Years lived with a disability (YLDs) were computed by assuming a disability weight of 0.006 for mild acute symptoms, 0.133 for severe acute symptoms and 0.233 for arthralgia (chronic symptoms)49,50,51,52,53,54. Years of life lost (YLLs) were measured as being the difference between the age of death and the mean life expectancy of the country. Individuals dying after the mean life expectancy of the country did not contribute to the YLL calculation (Extended Data Fig. 4).

By definition, DALYs lost to chikungunya were calculated as being the sum of YLLs and YLDs.

Statistical analysis

Correlation coefficients between the probability of local transmission and the probability of vector presence were computed using the Pearson correlation coefficient. Seroprevalence estimates in a specific group were computed as the proportion of seropositive individual in that group, and CIs were computed as a binomial proportion CI using the Wilson score interval. Information on the Bayesian frameworks used, including choice of priors and algorithm parameters, are detailed in specific sections of the Methods. The estimates and 95% CI of the serocatalytic models are the median of the sampled posteriors along with their 2.5% and 97.5% quantiles used for the 95% CIs. Results and 95% CI on the burden estimates and simulated vaccine impact are the mean and the 2.5% and the 97.5% quantiles calculated from the outcome of 1,000 bootstrapped simulations.

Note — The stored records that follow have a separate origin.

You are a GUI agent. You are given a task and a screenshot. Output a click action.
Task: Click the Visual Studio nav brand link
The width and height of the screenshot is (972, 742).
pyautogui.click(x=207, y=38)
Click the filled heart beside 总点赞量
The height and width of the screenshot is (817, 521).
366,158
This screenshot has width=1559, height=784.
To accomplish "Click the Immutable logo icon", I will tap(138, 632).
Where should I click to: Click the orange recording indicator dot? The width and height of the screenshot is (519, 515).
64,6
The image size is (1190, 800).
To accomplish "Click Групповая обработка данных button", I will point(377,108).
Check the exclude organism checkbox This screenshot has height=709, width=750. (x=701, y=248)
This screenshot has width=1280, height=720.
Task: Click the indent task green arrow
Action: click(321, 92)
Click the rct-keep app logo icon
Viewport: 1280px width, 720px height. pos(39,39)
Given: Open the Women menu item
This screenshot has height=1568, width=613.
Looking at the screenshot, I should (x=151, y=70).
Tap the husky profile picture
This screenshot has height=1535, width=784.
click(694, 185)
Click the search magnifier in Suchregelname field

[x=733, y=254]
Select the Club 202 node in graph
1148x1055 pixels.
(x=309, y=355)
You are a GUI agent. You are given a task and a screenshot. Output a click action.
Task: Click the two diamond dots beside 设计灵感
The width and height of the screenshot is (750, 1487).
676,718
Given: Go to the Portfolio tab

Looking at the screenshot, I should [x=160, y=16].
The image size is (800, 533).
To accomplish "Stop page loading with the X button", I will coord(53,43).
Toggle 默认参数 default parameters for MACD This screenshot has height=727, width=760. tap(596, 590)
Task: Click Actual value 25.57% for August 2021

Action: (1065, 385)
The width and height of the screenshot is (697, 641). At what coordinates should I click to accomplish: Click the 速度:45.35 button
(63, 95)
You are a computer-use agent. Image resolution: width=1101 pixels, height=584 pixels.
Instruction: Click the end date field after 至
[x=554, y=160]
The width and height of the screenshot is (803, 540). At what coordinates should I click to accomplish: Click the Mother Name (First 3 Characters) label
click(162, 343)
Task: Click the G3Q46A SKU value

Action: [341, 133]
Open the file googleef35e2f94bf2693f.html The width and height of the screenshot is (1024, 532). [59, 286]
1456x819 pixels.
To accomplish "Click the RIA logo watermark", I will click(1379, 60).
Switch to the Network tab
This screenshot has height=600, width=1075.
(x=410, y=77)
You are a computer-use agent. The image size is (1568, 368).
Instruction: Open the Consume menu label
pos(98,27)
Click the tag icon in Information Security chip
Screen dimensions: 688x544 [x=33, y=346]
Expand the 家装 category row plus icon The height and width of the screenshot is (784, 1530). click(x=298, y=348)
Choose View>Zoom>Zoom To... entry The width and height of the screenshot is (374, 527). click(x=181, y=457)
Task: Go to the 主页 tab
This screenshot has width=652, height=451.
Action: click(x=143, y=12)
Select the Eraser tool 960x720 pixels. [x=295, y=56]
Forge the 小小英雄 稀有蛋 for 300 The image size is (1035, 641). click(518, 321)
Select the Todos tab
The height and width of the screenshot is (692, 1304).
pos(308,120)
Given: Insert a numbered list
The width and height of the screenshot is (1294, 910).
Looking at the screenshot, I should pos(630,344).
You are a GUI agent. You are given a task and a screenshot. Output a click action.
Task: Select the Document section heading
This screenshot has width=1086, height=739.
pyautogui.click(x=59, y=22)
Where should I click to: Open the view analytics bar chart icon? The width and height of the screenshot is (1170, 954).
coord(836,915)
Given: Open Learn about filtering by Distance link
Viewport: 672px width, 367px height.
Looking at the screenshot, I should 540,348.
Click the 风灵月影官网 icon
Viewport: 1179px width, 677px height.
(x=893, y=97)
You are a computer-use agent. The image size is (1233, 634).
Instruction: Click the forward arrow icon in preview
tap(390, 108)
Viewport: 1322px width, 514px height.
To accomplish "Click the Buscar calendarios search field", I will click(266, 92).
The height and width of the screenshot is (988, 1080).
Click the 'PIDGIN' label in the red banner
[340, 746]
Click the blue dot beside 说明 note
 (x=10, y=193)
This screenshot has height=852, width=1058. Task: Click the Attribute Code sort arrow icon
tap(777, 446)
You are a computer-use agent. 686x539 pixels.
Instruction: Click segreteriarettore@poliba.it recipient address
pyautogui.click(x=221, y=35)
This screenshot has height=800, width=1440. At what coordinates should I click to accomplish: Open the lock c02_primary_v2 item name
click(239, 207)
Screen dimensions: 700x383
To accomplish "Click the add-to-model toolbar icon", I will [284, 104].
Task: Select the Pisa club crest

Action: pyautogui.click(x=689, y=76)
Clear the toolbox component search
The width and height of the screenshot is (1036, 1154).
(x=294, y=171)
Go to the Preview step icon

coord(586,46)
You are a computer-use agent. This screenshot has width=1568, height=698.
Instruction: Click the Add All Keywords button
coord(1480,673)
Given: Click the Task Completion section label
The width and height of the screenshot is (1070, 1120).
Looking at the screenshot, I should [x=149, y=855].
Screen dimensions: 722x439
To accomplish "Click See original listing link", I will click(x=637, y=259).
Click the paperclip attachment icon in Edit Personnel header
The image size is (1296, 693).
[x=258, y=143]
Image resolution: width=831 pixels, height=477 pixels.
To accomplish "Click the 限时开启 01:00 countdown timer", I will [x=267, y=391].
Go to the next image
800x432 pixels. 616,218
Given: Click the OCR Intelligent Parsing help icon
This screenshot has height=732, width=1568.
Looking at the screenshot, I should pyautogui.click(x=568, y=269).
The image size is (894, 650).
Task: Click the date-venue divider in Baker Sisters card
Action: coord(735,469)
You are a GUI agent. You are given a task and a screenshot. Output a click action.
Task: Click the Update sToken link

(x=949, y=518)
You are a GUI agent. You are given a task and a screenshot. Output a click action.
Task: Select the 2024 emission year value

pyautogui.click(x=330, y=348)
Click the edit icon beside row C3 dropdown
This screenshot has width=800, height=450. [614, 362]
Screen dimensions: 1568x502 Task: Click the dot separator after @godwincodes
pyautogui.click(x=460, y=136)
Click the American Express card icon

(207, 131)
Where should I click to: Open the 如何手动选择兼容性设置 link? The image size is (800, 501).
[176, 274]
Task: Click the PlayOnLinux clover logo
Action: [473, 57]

Inclusion and ethics statement

This project is a result of a collaboration among several institutions, including from many countries that are impacted by CHIKV and are, hence, directly concerned by the presented results. This study will be relevant by providing estimates of how much of this burden can be avoided locally by implementing vaccination campaigns. All co-authors contributed right from the early stages of the project. All models were developed using anonymized datasets. The data were either extracted from existing publications or provided by the underlying data collectors without any personal identifiers. The datasets are credited to the local research groups that generated them. Local and regional research was duly acknowledged in citations. As there are currently no existing measured estimates of the efficacy of the IXCHIQ vaccine, consensus estimates of key characteristics of the vaccine were obtained from an expert panel consisting of individuals from academia, WHO, CEPI and Gavi.

Reporting summary

Further information on research design is available in the Nature Portfolio Reporting Summary linked to this article.